I have a lot of old movies, most will barely be 720p.

I ripped them off DVDs with MakeMKV and have sometimes 7GB files for 1,5h.

I want to convert them to something below 300MB, I often see more modern torrented movies below that size, so this should totally be possible.

They will only ever be played with VLC (Windows) or Celluloid/MPV (Linux) with hardware decoding.

But what codec to use? h264 and h265 are nonfree, arent they? But Videolan has some free variant of it and Cisco also offers their free version for h264?

Never heard of VP8 and VP9. Then there is AV1 but that seems to only have “264K 360° Surround sound 3D VR” options.

Man I just want to encode normal movies 🥲

What about webm? That is under “web” but probably also good?

I suppose I should use h264 for compatibility, but the web stuff will also be compatible. I would like the best and fanciest algorithms to have least dataloss.

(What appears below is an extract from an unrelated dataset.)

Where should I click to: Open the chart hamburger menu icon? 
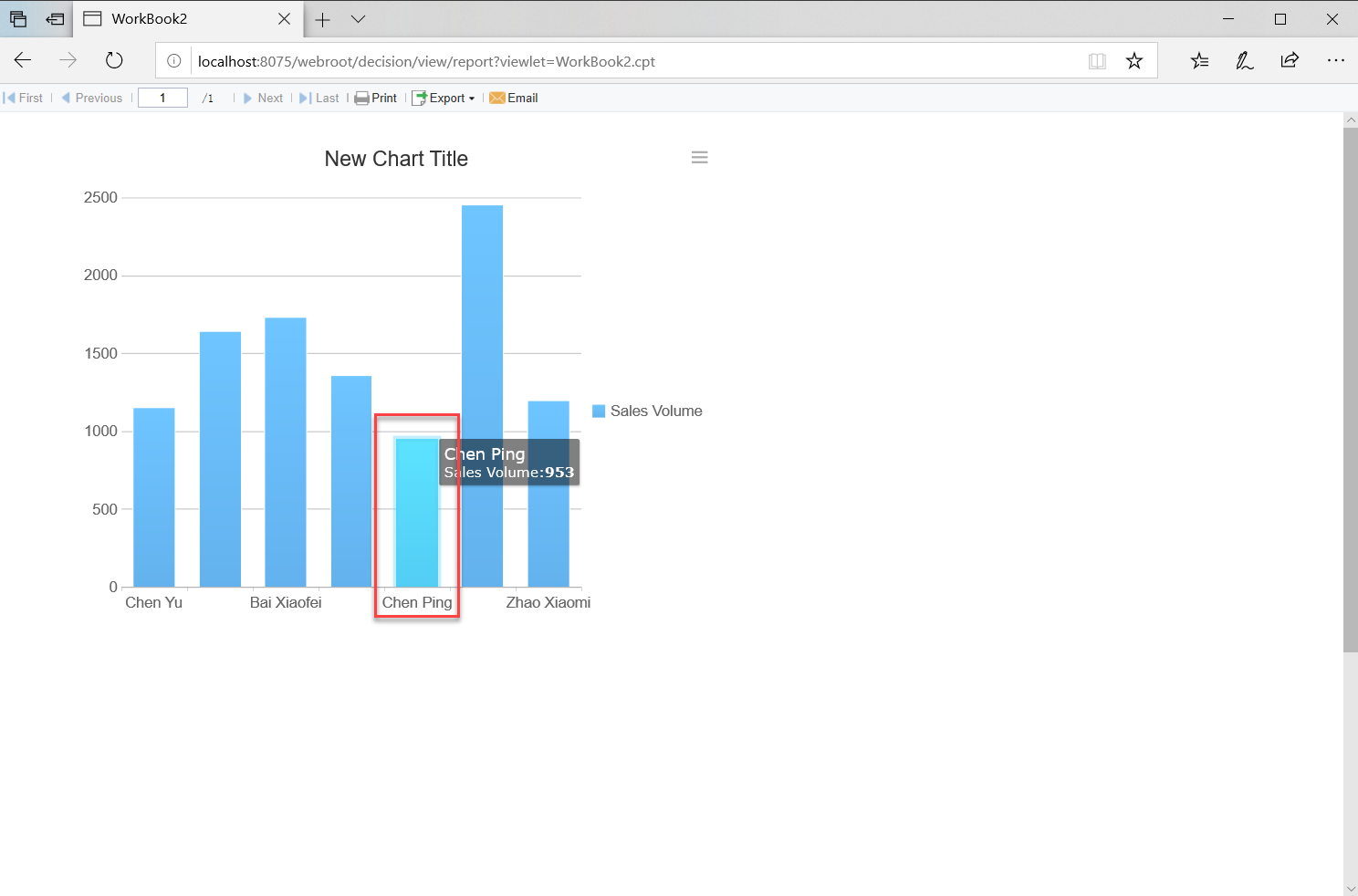coord(699,157)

Also, what to use for the audio? I think opus is best.

Thanks!

  • @[email protected]
    link
    fedilink
    2
    edit-2
    6 months ago

    I usually go for VP9 and opus in a webm container. This is widely supported, because it is Google sponsored, used on YouTube and supported by all browsers. As other people told you here, DVD are not 720p, they are 480 or 576 interlaced or progressive. You can find more details on Wikipedia.

    AV1 is the best compressing standard for video, but it is slower in encoding than HEVC (usually). VP9 is the predecessor, which is compresses better than AVC and comes close to HEVC. Speed wise is comparable to x265.

    Opus is the best audio standard, the only reason you may want to avoid it is for incompatibilities with older hardware players (in car radios, BluRay players,…).